*EXERCISE PROMPT:* Copy the entries below word for word, from the line with "Task: Click Enter Subgraph button" to the line with "579x362 pixels. click(x=553, y=6)", including both of those lines.

*MATERIAL:*
──────────

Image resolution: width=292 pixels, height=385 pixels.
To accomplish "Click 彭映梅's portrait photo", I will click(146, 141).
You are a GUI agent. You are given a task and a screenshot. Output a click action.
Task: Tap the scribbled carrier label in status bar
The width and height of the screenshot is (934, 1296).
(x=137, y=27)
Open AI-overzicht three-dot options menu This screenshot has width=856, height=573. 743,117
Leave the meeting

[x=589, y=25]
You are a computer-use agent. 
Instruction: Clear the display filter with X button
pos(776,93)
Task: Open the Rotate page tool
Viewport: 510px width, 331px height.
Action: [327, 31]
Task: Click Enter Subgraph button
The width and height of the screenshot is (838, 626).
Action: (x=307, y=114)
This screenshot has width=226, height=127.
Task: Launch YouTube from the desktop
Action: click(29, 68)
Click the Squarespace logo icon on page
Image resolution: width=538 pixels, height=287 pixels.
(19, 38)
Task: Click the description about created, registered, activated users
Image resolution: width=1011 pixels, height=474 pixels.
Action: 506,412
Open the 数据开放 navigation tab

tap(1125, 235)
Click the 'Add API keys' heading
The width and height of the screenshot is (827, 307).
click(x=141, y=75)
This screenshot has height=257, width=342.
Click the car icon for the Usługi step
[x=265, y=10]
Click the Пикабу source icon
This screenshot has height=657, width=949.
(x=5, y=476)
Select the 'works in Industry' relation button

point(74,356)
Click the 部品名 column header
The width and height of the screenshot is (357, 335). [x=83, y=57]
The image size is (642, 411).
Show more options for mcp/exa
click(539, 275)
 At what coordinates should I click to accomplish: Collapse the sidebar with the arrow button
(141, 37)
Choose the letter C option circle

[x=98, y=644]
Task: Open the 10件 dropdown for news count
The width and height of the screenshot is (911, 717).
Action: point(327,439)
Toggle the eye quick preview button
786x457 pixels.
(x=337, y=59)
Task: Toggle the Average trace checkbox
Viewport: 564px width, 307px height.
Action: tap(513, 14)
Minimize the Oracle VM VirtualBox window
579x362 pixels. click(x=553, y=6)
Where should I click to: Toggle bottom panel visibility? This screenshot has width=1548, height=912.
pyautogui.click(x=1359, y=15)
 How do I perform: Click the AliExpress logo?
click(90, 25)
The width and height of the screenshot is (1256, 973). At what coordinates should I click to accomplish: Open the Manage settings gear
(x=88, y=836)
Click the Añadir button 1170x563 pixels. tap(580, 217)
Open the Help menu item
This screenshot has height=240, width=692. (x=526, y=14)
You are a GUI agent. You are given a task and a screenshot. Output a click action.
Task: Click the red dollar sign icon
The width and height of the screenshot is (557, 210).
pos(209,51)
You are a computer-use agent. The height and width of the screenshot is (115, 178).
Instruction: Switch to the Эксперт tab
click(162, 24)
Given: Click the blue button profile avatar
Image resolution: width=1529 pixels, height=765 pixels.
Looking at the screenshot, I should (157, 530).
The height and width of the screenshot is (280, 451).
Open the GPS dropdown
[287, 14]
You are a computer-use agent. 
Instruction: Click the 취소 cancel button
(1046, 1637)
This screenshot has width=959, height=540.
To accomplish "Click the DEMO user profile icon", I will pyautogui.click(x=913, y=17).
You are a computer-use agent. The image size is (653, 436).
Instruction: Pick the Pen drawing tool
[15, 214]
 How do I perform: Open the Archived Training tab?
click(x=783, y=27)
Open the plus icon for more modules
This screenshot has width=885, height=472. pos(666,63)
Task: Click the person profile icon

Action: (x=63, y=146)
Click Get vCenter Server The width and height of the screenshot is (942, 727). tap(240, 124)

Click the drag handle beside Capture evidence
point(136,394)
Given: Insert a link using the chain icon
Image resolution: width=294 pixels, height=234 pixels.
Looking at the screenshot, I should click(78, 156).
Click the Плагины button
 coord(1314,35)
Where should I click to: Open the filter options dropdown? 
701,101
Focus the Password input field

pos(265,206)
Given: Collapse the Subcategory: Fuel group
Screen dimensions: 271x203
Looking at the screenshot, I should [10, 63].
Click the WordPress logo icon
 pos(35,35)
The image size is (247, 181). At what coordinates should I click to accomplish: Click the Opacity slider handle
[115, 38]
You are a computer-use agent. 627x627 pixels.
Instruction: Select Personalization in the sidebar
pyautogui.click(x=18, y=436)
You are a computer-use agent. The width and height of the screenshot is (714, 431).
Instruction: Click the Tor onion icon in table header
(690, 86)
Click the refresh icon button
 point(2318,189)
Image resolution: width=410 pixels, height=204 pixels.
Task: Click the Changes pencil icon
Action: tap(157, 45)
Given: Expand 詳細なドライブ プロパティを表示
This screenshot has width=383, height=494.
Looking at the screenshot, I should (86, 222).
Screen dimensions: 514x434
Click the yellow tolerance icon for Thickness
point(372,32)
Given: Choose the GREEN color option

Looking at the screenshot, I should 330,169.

──────────

*THE COMPLETED TASK:*
Task: Click Enter Subgraph button
The width and height of the screenshot is (838, 626).
Action: (x=307, y=114)
This screenshot has width=226, height=127.
Task: Launch YouTube from the desktop
Action: click(29, 68)
Click the Squarespace logo icon on page
Image resolution: width=538 pixels, height=287 pixels.
(19, 38)
Task: Click the description about created, registered, activated users
Image resolution: width=1011 pixels, height=474 pixels.
Action: 506,412
Open the 数据开放 navigation tab

tap(1125, 235)
Click the 'Add API keys' heading
The width and height of the screenshot is (827, 307).
click(x=141, y=75)
This screenshot has height=257, width=342.
Click the car icon for the Usługi step
[x=265, y=10]
Click the Пикабу source icon
This screenshot has height=657, width=949.
(x=5, y=476)
Select the 'works in Industry' relation button

point(74,356)
Click the 部品名 column header
The width and height of the screenshot is (357, 335). [x=83, y=57]
The image size is (642, 411).
Show more options for mcp/exa
click(539, 275)
 At what coordinates should I click to accomplish: Collapse the sidebar with the arrow button
(141, 37)
Choose the letter C option circle

[x=98, y=644]
Task: Open the 10件 dropdown for news count
The width and height of the screenshot is (911, 717).
Action: point(327,439)
Toggle the eye quick preview button
786x457 pixels.
(x=337, y=59)
Task: Toggle the Average trace checkbox
Viewport: 564px width, 307px height.
Action: tap(513, 14)
Minimize the Oracle VM VirtualBox window
579x362 pixels. click(x=553, y=6)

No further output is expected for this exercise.